Docs workspace/runtime note:

- docs workspace was normalized onto local writable pnpm store
  `/Users/subash/dev/.pnpm-store`
- renderer dependencies added:
  - `react-markdown`
  - `remark-gfm`

Validation:

- `git diff --check`: pass
- `CI=true pnpm build` in `/Users/subash/dev/GPUasService/packages/docs`: pass

Next documentation backlog after republish:

- stronger deep engineering packets with ER/sequence/state detail per service;
- screenshot-backed guides for broader user/admin/operator flows, not just MFA;
- cleaner product pages that move explanatory prose behind better navigation and
  help affordances;
- possible rendered treatment for more canonical artifact types beyond Markdown.

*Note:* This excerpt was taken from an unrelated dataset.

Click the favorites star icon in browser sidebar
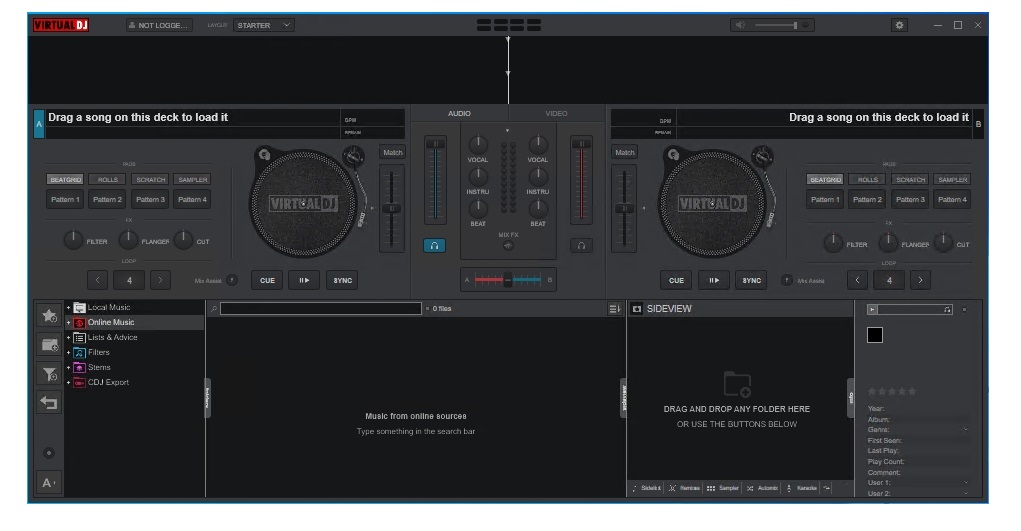Viewport: 1021px width, 531px height. (49, 315)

### 2026-06-17 portal backlog closeout pass

Continued the documentation closeout instead of stopping at publish.

Completed in this pass:

- added portal quality gate page:
  `/Users/subash/dev/GPUasService/packages/docs/docs/portal-roadmap/completeness-review/index.mdx`
- added operator runtime/version readback model:
  `/Users/subash/dev/GPUasService/packages/docs/docs/operators/service-version-readback/index.mdx`
- expanded the end-user guide into a task-coverage matrix with screenshot/UAT
  expectations:
  `/Users/subash/dev/GPUasService/packages/docs/docs/use-gpuaas/end-user-guide/index.mdx`
- added explicit glossary distinction:
  - `AI Cloud` = product/platform name
  - `GPUaaS` = GPU capacity/runtime product domain where technically precise
- improved findability of tenant/department/project/resource hierarchy from the
  platform overview;
- swept high-visibility pages so product-facing links now say `Use AI Cloud`
  and `Build on AI Cloud` while preserving canonical/source references and
  GPU-specific resource-family names.

Still missing after this pass:

- screenshot-backed guides for launch/connect/storage/billing/tenant-admin and
  troubleshooting;
- service-level ER/sequence/state diagrams for IAM, billing, app runtime, node
  agent, terminal, and provider lifecycle;
- concrete implementation of the service-version/readback API/UX;
- dedicated Token Factory builder path;
- demo/staging setup walkthrough with current environment screenshots.